The report further delves into methods for early prognosis, a crucial aspect of patient care that can positively impact patient outcomes. It reviews the role of clinical presentation, imaging techniques, and laboratory investigations such as electrolyte or hormonal abnormalities in diagnosing the condition, as early detection is pivotal in managing disease progression and improving patient survival. Special attention is paid to the interplay between secondary hyperparathyroidism, abnormalities in calcium, phosphate, and vitamin D metabolism, and their contribution to the pathogenesis of calciphylaxis in hemodialysis patients, emphasizing the need for comprehensive multidimensional patient care and monitoring [1-6].
Case presentation
A 72-year-old female patient with a history of ESRD secondary to type II diabetes mellitus undergoing hemodialysis for the past three months presented with painful necrotic ulcers in the lower extremities. She reported a three-week history of progressive pain, pruritus, and erythema, which progressed mainly to necrotic ulcers on the medial aspect of her right leg.

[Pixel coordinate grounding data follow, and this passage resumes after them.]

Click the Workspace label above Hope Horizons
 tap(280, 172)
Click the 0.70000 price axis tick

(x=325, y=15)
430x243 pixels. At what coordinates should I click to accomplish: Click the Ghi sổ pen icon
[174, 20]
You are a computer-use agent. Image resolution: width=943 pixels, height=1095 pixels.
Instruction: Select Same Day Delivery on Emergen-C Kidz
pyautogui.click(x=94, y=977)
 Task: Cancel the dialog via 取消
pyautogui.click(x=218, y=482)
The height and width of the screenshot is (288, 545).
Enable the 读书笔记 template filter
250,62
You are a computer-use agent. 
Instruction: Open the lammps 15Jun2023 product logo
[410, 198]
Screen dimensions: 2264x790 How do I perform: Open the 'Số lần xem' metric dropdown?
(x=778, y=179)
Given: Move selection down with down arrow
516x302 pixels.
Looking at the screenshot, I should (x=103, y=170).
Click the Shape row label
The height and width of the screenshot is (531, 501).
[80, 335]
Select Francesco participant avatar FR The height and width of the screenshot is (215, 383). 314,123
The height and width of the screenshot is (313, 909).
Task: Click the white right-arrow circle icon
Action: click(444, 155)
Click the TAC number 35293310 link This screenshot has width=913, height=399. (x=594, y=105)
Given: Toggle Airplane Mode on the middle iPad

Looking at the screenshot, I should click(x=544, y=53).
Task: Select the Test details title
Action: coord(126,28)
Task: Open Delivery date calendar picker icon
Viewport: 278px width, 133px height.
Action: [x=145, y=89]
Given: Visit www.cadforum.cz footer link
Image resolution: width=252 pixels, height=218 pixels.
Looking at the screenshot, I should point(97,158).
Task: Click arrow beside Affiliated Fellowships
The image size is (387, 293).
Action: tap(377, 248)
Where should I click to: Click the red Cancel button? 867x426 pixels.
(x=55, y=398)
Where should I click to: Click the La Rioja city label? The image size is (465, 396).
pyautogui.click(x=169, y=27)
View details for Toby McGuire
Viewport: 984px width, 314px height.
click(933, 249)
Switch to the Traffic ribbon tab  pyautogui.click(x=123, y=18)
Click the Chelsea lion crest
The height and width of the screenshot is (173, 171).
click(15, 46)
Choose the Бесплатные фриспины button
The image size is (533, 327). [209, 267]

The patient had a past medical history of ESRD on hemodialysis three times a week, paranoid schizophrenia, diabetes mellitus type 2, hypertension, and anemia. She was alert, awake, and oriented x3 but confused and a poor historian. Her medical history was corroborated via a phone call with her husband. Per the patient’s husband, the lesion on her lower extremities was provoked due to skin picking associated with schizophrenia and “fluid retention,” making her skin open and infected. The patient had no prior history of trauma, such as burns or fractures in the area of skin ulceration.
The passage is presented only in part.